Reed v. Hamilton
Before: Ashburn
ASHBURN, J., pro tem.
*
There is no merit in this appeal. It is an effort to induce an appellate court to reweigh sub
[734]
stantially conflicting evidence, a thing which every California lawyer knows or should know we cannot do. “The appellate court’s function begin and ends with a determination as to whether or not there is any substantial evidence which will support the findings of the trier of fact.”
(Guardianship of Kentera,
41 Cal.2d 639, 645 [262 P.2d 317].)
Coralie M. Reed died leaving no will except a holographic document reading as follows: “April 21, 1951 To Whom It Mat Concern: This is to certify that it is my desire that in case of my inability to function—or in case of my demise, I hereby turn the keys of this house 3101 Manitou Ave. over to Mrs. Marge Hamilton. She has knowledge and understanding of my desires and wishes and will take charge. ’ ’ Respondent Loren B. Reed filed a petition for partial distribution to him as son and sole heir of decedent; also a petition “to construe will and to determine heirship.” The latter petition prayed for a determination that respondent is sole heir of decedent and that Marjorie Hamilton (who had been appointed executrix) has no interest in the estate except her fees as executrix. Both petitions were contested by her upon the grounds that petitioner is not the son of decedent and she, the contestant, is entitled to distribution of the entire estate under the will. The trial judge found petitioner to be the son and only heir of decedent and entitled as such to all of the estate after payment of debts and expenses of administration; that the will disposed of no property or interest therein; and partial distribution to petitioner was ordered as prayed. Marjorie Hamilton appeals.
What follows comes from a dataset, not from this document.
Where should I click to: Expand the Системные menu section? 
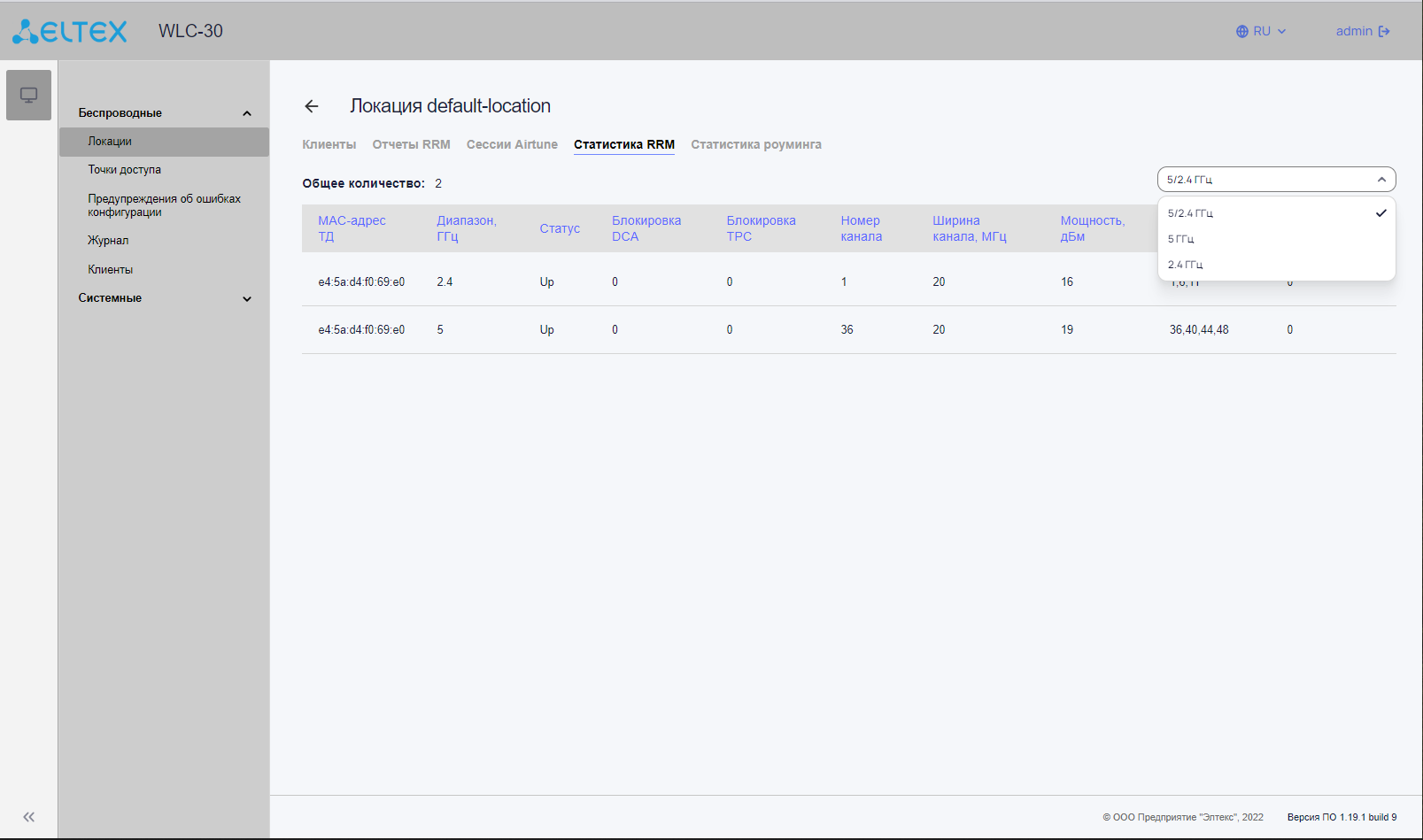click(x=247, y=298)
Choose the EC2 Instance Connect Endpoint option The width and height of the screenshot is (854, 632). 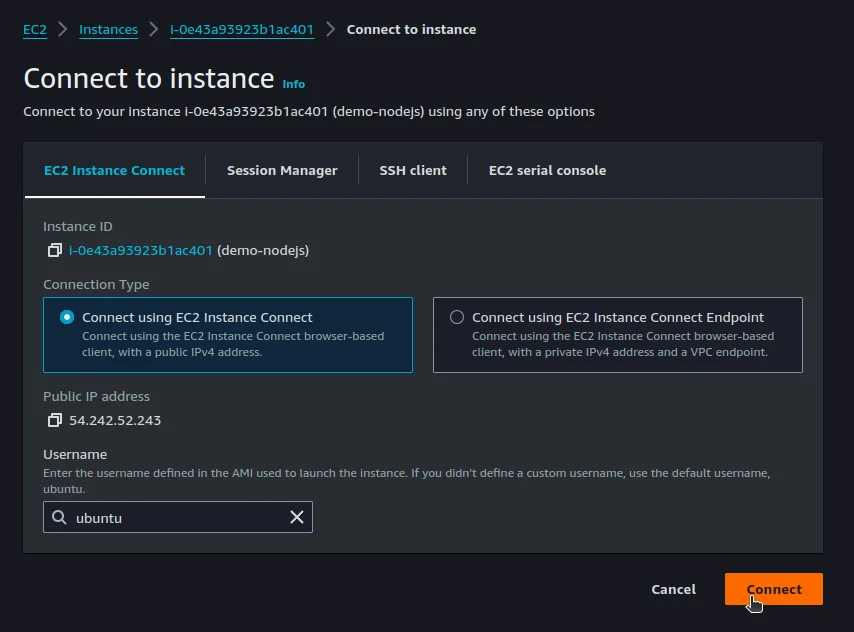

Appellant’s brief says: “The sole issue presented to the trial court was whether or not the petitioner and respondent was the same person known in prior years to be the son of the decedent, Coralie M. Reed, and therefore her sole surviving heir.” Respondent’s counsel agrees with this. Then appellant’s counsel discloses the entire absence of merit in his appeal by saying: ‘ ‘ The respondent produced seven witnesses who testified that the petitioner was the son of said decedent and the person referred to in said will. The appellant produced eight witnesses who testified that the petitioner was not the son of said decedent. ’ ’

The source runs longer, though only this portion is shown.